Your answer should be the lines of the material that include the word "link".

........

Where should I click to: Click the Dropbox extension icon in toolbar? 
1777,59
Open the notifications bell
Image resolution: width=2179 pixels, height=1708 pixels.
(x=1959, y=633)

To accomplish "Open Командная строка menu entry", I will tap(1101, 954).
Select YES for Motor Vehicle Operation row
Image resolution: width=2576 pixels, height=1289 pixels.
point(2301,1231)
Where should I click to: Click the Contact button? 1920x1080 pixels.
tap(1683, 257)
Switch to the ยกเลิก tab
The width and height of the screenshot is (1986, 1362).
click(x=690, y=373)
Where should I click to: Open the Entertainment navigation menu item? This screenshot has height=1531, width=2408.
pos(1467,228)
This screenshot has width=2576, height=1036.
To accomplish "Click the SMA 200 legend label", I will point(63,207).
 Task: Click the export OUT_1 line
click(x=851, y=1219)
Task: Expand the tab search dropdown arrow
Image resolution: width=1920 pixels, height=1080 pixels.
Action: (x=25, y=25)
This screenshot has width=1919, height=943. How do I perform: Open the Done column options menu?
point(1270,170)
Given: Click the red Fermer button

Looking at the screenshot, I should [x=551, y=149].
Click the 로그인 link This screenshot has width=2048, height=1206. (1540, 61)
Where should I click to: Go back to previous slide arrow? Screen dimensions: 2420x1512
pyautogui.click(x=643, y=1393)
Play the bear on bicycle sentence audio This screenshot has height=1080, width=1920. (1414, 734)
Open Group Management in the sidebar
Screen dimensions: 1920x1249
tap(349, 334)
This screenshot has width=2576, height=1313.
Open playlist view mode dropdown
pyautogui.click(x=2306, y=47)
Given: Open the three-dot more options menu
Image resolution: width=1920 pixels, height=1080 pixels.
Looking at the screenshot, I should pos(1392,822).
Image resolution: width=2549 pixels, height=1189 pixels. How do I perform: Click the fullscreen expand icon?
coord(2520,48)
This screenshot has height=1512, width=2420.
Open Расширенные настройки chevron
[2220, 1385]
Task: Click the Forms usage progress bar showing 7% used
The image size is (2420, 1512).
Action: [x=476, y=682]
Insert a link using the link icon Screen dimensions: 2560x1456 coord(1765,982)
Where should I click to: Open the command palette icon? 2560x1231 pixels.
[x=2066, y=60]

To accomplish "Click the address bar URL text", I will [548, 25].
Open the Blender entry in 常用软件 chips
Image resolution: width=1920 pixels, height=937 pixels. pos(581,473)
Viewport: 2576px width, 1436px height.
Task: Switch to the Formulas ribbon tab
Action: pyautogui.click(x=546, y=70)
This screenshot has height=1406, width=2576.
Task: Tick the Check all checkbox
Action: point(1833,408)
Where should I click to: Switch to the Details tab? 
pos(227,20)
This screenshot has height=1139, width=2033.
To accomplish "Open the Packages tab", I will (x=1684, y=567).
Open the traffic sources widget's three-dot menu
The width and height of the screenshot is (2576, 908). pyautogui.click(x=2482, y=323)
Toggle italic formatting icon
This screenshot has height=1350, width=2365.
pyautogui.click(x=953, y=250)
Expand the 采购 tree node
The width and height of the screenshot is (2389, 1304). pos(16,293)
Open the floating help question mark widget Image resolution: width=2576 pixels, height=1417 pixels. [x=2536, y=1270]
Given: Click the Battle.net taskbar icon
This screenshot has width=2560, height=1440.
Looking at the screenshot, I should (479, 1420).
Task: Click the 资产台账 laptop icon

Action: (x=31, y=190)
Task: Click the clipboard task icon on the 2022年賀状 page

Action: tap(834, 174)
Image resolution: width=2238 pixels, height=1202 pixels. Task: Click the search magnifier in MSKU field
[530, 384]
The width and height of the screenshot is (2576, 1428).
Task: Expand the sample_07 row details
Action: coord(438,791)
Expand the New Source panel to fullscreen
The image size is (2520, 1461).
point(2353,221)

........

* [ANSWER TO THIS EXERCISE]
Click the 로그인 link This screenshot has width=2048, height=1206. (1540, 61)
Insert a link using the link icon Screen dimensions: 2560x1456 coord(1765,982)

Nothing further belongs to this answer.